Although relationships are rife with potential disappointment and conflict, make no mistake that they’re also our number one source of happiness.
Nothing else comes close.
You can achieve success, wealth, fame, and fortune, but you’ll always feel a sense of longing if you don’t build intimate relationships. Intimacy can be difficult to navigate, however.
Maybe you fear it, worried about getting too close to someone.
Maybe you yearn for it, struggling to come to terms with your own thoughts and feelings without it.
At some level, we all crave, indeed, need intimacy. We’re a social species that’s developed a herd mentality throughout our evolution. We need relationships in the same way we need the air we breathe.
Yet intimacy is often misunderstood.
Maybe that’s why you’re here.
Maybe you want to know what real intimacy looks like.
Maybe you’re trying to figure out if you’re already in an intimate relationship, or would like to add a greater degree of it.
Wherever you currently stand, you must first define intimacy so you no longer misunderstand it.
What is Intimacy?
Intimacy is not sex.
Sex plays a role, yet there are several levels of intimacy that ensure you remain in intimate relationships.
Not just with your significant other, either, but with friends, family, and colleagues.
This is one of the biggest barriers that gets in the way of couples.
When they first get together, there’s an abundance of physical intimacy and sex. It’s new, raw, and exciting.
Yet as time goes by this level of intimacy may begin to fade due to starting a family, managing responsibilities, and running a home.
You may feel like you’re taken for granted and that your relationship is pushed to one side.
This is the period when couples often complain about a lack of intimacy.
It’s not there and they want it back. Yet they don’t necessarily fully appreciate what intimacy is.
So how do you define intimacy?
It isn’t easy.
There are different levels of intimacy that come together to form an intimate relationship. Y
our relationship likely doesn’t lack them all, yet it likely is missing some.
The good news is that you can rebuild and replace what you’ve lost.
Yet you never will until you appreciate what goes into an intimate relationship.
What Are The 7 Levels of Intimacy
Intimacy isn’t exclusive to a romantic relationship.
By understanding the different levels of intimacy you can add more of it to your other relationships: with your children, parents, friends, siblings, colleagues, and any other relationship that you hold dear.
Intimacy helps bring you closer to other people.

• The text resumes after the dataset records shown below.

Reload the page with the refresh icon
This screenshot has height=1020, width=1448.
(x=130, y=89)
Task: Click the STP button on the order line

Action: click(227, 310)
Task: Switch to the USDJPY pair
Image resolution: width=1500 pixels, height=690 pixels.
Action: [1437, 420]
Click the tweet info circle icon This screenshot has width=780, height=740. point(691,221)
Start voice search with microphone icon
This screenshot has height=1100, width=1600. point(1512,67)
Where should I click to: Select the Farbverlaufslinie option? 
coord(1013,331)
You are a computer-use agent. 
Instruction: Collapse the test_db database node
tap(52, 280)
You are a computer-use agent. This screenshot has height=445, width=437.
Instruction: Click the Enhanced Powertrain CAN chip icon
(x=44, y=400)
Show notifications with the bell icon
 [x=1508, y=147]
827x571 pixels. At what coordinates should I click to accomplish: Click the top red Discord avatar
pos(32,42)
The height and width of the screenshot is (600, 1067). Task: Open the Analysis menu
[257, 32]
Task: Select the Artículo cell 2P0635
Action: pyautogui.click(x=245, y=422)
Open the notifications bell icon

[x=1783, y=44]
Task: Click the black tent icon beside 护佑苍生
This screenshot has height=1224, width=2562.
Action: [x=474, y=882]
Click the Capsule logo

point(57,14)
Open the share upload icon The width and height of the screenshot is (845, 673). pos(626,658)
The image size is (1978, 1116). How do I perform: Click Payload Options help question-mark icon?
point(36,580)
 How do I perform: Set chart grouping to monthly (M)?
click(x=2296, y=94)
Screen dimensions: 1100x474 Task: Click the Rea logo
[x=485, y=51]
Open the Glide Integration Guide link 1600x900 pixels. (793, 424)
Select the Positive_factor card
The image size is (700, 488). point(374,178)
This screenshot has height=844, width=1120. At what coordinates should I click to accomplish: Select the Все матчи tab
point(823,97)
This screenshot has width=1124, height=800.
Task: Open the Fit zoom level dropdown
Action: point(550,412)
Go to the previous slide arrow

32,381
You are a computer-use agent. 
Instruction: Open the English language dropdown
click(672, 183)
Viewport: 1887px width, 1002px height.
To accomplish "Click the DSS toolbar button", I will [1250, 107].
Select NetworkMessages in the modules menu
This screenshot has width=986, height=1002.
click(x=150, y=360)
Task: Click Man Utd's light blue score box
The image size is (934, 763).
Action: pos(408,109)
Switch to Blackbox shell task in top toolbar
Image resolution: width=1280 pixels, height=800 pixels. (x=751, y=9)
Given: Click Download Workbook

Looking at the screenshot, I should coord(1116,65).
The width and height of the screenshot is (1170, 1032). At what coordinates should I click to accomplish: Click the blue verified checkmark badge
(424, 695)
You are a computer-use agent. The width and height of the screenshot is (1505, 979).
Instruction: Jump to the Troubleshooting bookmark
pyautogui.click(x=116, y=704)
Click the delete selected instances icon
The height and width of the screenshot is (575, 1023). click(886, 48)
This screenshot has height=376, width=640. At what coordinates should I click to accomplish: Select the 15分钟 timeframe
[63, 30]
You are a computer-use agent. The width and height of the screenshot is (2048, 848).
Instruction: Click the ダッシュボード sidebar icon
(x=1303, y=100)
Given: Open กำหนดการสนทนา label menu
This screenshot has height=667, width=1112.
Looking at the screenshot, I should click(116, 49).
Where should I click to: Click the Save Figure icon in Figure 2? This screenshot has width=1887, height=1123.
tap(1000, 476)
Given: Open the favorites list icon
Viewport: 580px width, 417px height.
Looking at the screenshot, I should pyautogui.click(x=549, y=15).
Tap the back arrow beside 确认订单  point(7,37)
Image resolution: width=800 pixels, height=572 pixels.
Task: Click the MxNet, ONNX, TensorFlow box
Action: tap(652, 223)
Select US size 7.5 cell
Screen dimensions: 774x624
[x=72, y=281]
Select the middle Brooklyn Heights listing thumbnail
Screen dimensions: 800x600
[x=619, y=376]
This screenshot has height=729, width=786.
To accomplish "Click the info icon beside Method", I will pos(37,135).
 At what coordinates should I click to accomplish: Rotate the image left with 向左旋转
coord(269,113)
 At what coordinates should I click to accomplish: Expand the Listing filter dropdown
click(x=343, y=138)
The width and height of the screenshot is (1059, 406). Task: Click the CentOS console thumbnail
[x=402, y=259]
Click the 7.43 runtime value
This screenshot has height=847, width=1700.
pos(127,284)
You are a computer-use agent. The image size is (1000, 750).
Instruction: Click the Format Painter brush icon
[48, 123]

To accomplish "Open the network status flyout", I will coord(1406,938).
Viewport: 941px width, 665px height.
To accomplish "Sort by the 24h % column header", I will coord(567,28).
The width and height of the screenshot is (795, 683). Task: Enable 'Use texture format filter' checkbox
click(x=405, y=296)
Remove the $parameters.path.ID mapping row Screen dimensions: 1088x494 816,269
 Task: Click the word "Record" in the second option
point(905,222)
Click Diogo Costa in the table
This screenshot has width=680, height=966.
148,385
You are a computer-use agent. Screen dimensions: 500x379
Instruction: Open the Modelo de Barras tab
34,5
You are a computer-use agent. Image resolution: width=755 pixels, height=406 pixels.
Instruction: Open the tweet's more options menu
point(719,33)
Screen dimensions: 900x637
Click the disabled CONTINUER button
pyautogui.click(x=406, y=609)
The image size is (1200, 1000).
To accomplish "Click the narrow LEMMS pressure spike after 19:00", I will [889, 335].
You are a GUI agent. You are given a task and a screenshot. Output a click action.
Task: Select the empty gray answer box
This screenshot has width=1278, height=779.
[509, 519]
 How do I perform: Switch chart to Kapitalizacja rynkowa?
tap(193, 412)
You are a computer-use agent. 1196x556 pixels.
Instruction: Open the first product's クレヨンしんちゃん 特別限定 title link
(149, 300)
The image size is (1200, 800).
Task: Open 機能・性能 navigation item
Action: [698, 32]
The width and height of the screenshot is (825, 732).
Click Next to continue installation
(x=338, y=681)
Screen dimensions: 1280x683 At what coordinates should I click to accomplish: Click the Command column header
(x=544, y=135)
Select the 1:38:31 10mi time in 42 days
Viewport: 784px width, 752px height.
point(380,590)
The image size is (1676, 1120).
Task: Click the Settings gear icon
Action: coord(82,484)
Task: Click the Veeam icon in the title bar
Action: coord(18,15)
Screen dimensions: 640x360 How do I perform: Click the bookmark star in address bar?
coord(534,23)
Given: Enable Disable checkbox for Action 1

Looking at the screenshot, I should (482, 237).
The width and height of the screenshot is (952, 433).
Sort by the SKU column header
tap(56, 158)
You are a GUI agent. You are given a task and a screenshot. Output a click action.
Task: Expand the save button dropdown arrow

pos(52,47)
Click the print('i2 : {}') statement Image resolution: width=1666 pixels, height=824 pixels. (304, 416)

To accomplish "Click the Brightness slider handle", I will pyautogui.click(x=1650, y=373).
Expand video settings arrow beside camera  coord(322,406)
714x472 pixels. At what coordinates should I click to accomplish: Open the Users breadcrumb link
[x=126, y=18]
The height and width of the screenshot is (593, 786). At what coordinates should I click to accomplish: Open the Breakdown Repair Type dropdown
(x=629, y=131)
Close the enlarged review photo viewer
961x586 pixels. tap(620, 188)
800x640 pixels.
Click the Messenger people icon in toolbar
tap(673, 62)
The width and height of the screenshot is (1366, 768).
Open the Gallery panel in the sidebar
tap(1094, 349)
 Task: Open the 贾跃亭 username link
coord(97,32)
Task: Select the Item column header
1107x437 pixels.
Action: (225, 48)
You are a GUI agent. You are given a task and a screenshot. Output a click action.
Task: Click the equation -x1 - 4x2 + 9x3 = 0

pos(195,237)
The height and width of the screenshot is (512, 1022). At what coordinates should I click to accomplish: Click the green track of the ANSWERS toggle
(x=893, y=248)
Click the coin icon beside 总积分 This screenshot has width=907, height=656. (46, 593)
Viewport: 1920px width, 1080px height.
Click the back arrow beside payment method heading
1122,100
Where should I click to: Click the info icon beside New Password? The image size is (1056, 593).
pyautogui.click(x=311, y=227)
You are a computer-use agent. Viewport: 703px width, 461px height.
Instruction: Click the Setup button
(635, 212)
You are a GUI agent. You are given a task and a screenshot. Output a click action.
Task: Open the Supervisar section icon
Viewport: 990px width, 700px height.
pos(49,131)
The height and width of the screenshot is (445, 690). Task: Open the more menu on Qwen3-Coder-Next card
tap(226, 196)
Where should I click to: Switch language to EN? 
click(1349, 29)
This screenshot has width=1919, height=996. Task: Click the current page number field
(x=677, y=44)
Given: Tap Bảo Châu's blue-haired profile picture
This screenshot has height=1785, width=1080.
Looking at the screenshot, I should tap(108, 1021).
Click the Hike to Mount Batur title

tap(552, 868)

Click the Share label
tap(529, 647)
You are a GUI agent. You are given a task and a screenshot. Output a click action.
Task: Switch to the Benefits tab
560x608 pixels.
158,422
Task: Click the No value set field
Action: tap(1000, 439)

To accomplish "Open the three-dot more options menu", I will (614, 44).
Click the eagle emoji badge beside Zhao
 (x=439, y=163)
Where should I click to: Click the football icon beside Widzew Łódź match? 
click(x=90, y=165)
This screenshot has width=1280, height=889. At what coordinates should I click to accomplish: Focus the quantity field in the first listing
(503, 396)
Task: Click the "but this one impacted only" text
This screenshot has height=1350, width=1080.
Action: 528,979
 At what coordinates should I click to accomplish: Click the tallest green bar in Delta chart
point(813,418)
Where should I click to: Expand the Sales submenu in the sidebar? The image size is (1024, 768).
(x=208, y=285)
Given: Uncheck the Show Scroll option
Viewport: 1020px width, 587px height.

It’s nothing to fear.
Healthy people thrive in intimate relationships because they can read their social barometer.
It helps you read your own barometer, too.
It teaches you more about yourself than you may ever imagine.
Remember this as you create greater intimacy with those you love.
You’re not just doing it for them or for us, but for your own personal and spiritual growth.
1. Physical Intimacy
Sex does play an important role in an intimate relationship.
At least in your romantic relationships.
Yet sex isn’t the only ingredient.
Other physical aspects come into play.
- Hand holding
- Hugging
- Kissing
- Caressing
- Simply providing a shoulder to cry on…
Some of this will lead to sex, but it doesn’t always have to for you to have a strong intimate relationship.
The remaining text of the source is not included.